Cinquièmes rencontres européennes du “syndicalisme alternatif”




Fin novembre, des délégations de plusieurs syndicats « alternatifs » européens se sont retrouvées à Paris. Il s’agissait de la cinquième réunion de ce type depuis 2003. Cette démarche de mise en place d’un réseau interprofessionnel fait suite au travail effectué depuis plus longtemps dans des secteurs professionnels, comme le rail ou l’éducation notamment.

Les choses avancent lentement. Cela est dû aux difficultés inhérentes à ce type de travail (les langues, les distances), mais aussi à des niveaux d’engagement divers, une certaine hétérogénéité des organisations, au-delà de leur caractérisation comme « syndicat alternatif ».
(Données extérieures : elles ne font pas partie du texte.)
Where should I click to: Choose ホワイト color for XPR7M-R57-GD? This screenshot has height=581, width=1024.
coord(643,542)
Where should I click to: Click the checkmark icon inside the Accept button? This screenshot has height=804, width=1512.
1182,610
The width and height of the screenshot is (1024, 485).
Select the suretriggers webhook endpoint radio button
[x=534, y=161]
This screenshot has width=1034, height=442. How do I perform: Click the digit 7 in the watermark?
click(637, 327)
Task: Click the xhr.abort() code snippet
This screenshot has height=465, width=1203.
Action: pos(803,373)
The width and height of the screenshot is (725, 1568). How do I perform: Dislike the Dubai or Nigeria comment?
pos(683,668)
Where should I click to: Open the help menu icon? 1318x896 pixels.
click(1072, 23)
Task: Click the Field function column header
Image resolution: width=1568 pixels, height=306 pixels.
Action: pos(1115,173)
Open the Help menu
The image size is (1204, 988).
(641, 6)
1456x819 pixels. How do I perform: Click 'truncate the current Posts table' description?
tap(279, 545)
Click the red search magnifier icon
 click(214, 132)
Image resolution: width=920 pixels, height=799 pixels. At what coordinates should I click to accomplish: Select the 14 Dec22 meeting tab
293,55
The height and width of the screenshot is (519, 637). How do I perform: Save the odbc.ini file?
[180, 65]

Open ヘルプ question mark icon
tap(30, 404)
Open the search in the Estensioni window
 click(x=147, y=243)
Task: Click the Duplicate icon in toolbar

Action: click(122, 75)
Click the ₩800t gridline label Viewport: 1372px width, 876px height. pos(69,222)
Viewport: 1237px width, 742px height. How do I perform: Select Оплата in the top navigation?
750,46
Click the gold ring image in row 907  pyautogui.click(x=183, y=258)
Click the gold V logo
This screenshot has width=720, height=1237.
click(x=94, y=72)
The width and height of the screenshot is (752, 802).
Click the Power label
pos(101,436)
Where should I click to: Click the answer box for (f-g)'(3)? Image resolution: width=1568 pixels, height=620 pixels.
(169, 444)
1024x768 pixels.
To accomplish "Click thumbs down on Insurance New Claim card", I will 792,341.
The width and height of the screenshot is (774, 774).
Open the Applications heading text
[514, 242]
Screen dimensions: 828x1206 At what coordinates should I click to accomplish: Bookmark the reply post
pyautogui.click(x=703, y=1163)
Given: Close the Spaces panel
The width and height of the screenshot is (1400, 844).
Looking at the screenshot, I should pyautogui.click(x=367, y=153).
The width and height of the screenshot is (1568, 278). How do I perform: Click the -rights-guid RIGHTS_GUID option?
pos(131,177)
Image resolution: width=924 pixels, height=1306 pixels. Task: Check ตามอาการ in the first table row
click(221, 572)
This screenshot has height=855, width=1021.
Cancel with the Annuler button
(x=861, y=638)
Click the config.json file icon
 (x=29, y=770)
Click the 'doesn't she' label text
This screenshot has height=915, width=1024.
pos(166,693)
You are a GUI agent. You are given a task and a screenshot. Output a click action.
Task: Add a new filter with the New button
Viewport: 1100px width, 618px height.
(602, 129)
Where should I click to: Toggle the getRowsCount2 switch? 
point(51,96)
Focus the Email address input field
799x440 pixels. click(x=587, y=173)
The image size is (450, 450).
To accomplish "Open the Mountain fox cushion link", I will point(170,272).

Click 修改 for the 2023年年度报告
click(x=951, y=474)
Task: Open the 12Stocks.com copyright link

Ce réseau regroupe des organisations qui se revendiquent de l’anarcho-syndicalisme, du syndicalisme révolutionnaire, du syndicalisme « de base », « alternatif », des courants « de gauche » ou « radicaux » dans des organisations syndicales plus traditionnelles...

S’ajoutent à cela des cultures, histoires et paysages syndicaux bien différents : de l’Espagne à l’Allemagne, de la Suède à l’Italie, etc., on ne retrouve pas les mêmes formes de syndicalisme, les mêmes rapports aux organisations politiques, les mêmes caractéristiques quant à la diversité syndicale...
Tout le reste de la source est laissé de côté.